Silêncio profundo e sinistro dentro da mais negra escuridão. O major volta a sentar-se.
O bêbado calou-se de vez, não deu mais um pio. Acatou as ordens, um recruta flagrado desrespeitando o regulamento militar.
Mas a viagem estava mesmo destinada a ser inesquecível – terrivelmente inesquecível.
O velho senhor continuava tossindo, não havia como amenizar sua situação. As duas loiras tambem continuavam sua algazarra lá na frente da qual -- estranho! -- ninguém reclamou . E o defeito do veículo continuava. A cada mudança de marcha era aquela parafernália sonora, um tonitruante rascar de metal.
Sebastião admirou-se da ordem dada pelo major.
- O senhor então é major ! Gostei de sua reprimenda no cidadão lá no fundo.
- Que major, que nada ! – cochichou-lhe o outro – Aqui no escuro todos os gatos são pardos ! Sou mesmo é farmacêutico !
Sorrindo do expediente usado pelo vizinho de poltrona, Sebastião tentou novamente tirar um cochilo. Inutilmente.
Quatro horas depois, chega a viatura ao ponto de parada de Divinópolis. São duas horas da madrugada, ninguém dormiu, todos estão cansados, mal-humorados.
- Gente, -– o motorista procura dar uma animação á própria voz –- o negócio é o seguinte: neste ônibus não vai dar pra prosseguir a viagem. Vamos ter que esperar um ônibus extra, que deve chegar de Belo Horizonte. Não é tão confortável como este ( risinho de sarcasmo ), mas vai dá pra finalizar a viagem.

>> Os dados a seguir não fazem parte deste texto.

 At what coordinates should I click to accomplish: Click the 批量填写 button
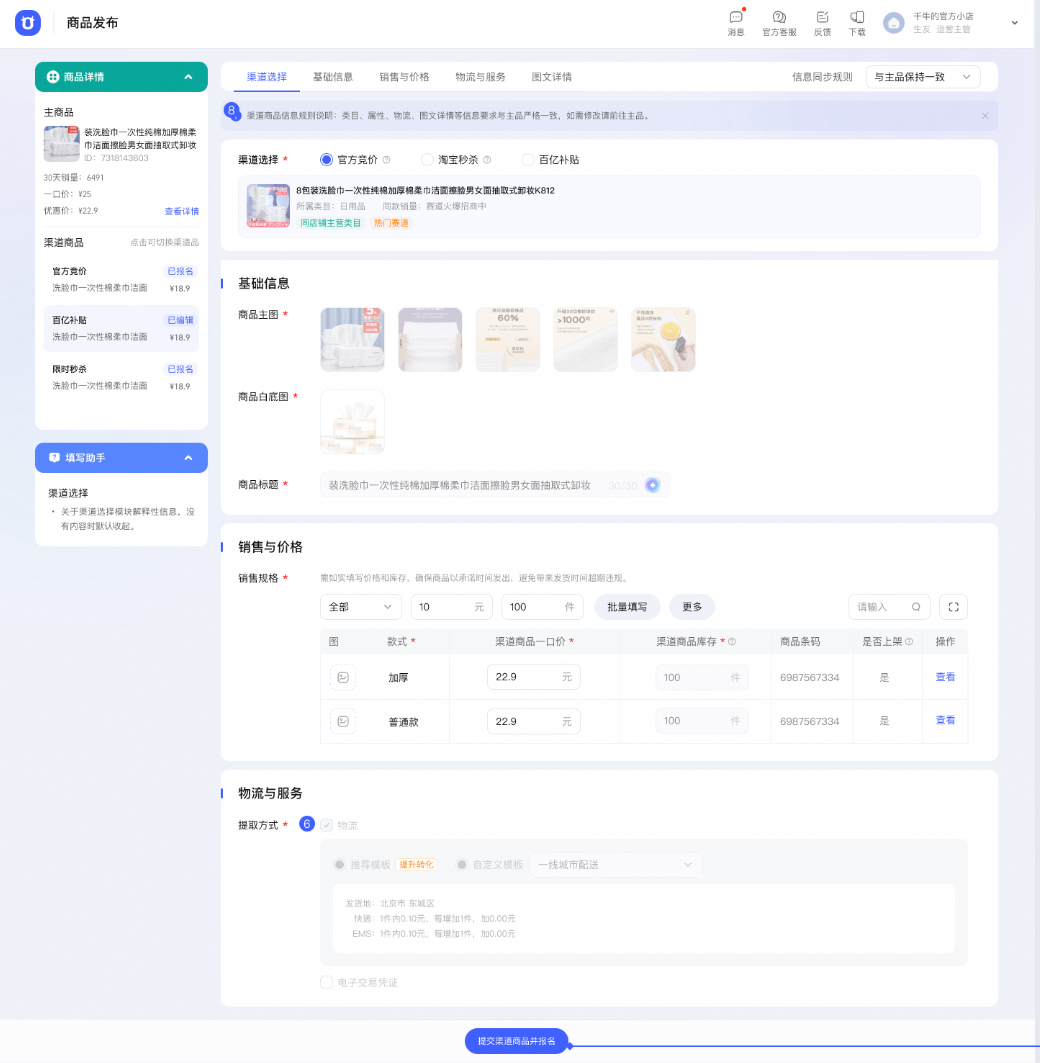(x=627, y=607)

Os passageiros se espalharam, uns entraram para o bar, outros foram aos sanitários. Sebastião e o vizinho conversavam perto do ônibus.
- Puxa vida, nunca enfrentei uma viagem como esta. – o falso major (ou farmacêutico real) reclamava discretamente – Também, quem manda comprar logo a poltrona número 13! Estava escrito !

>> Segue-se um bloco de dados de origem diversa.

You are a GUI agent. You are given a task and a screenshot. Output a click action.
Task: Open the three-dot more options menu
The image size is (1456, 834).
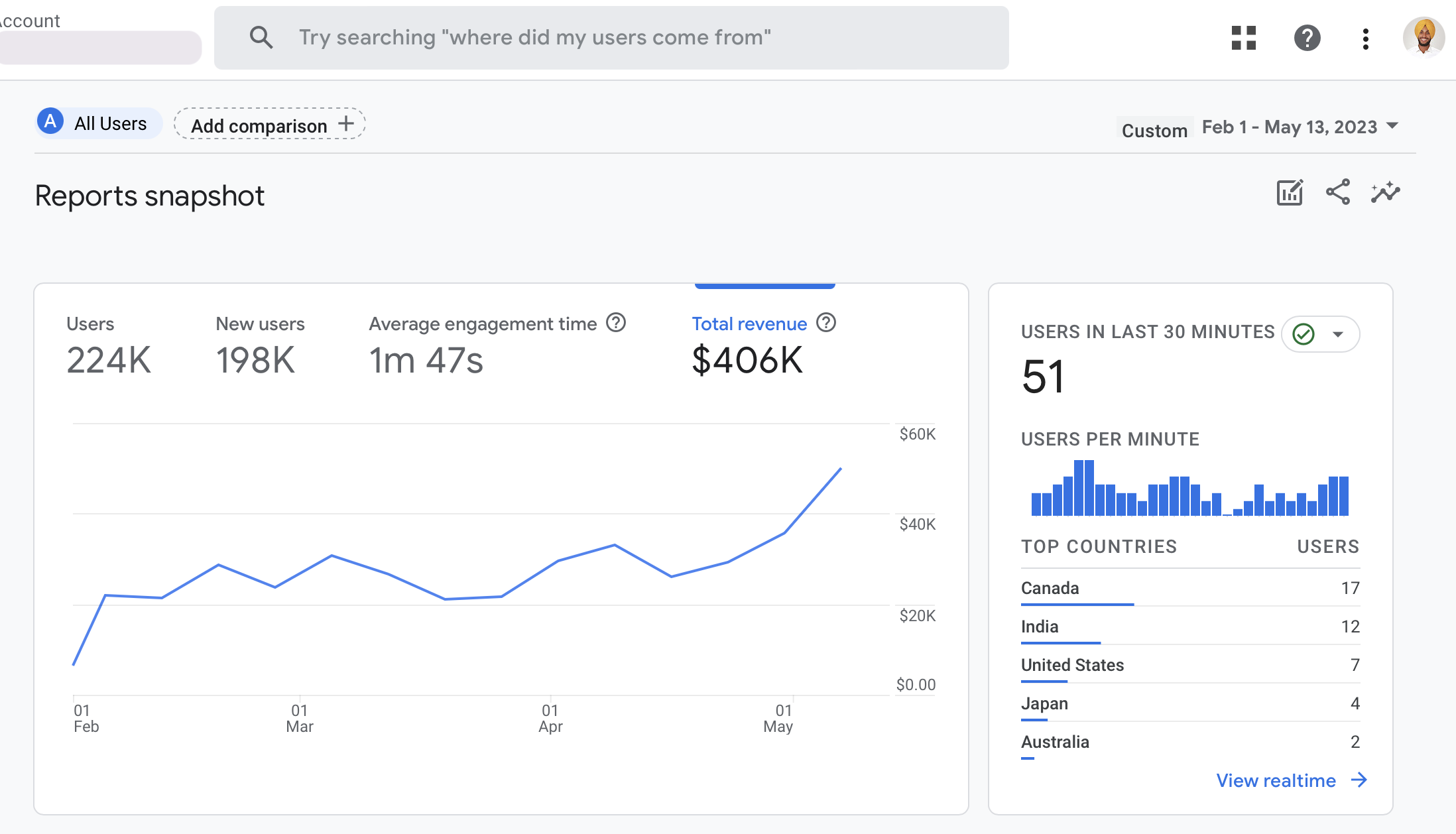(x=1365, y=38)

- Não é por sua causa, não. Olha só quanto tipo estranho dentro do ônibus. E ninguém podia prever esse defeito no veículo.
Então chega o velho senhor que tossia, tossia.
- Pois é, a viagem até que tava boa, num fosse aquelas duas loirinhas lá na frente, conversando o tempo todo, parecendo duas maritaquinhas !
ANTONIO ROQUE GOBBO - Belo Horizonte - 23 de março de 2000 -Conto # 15 da Série Milistórias –
Publicado em “A Loucura do Cristal”, vol. 1 da Coleção Milistórias.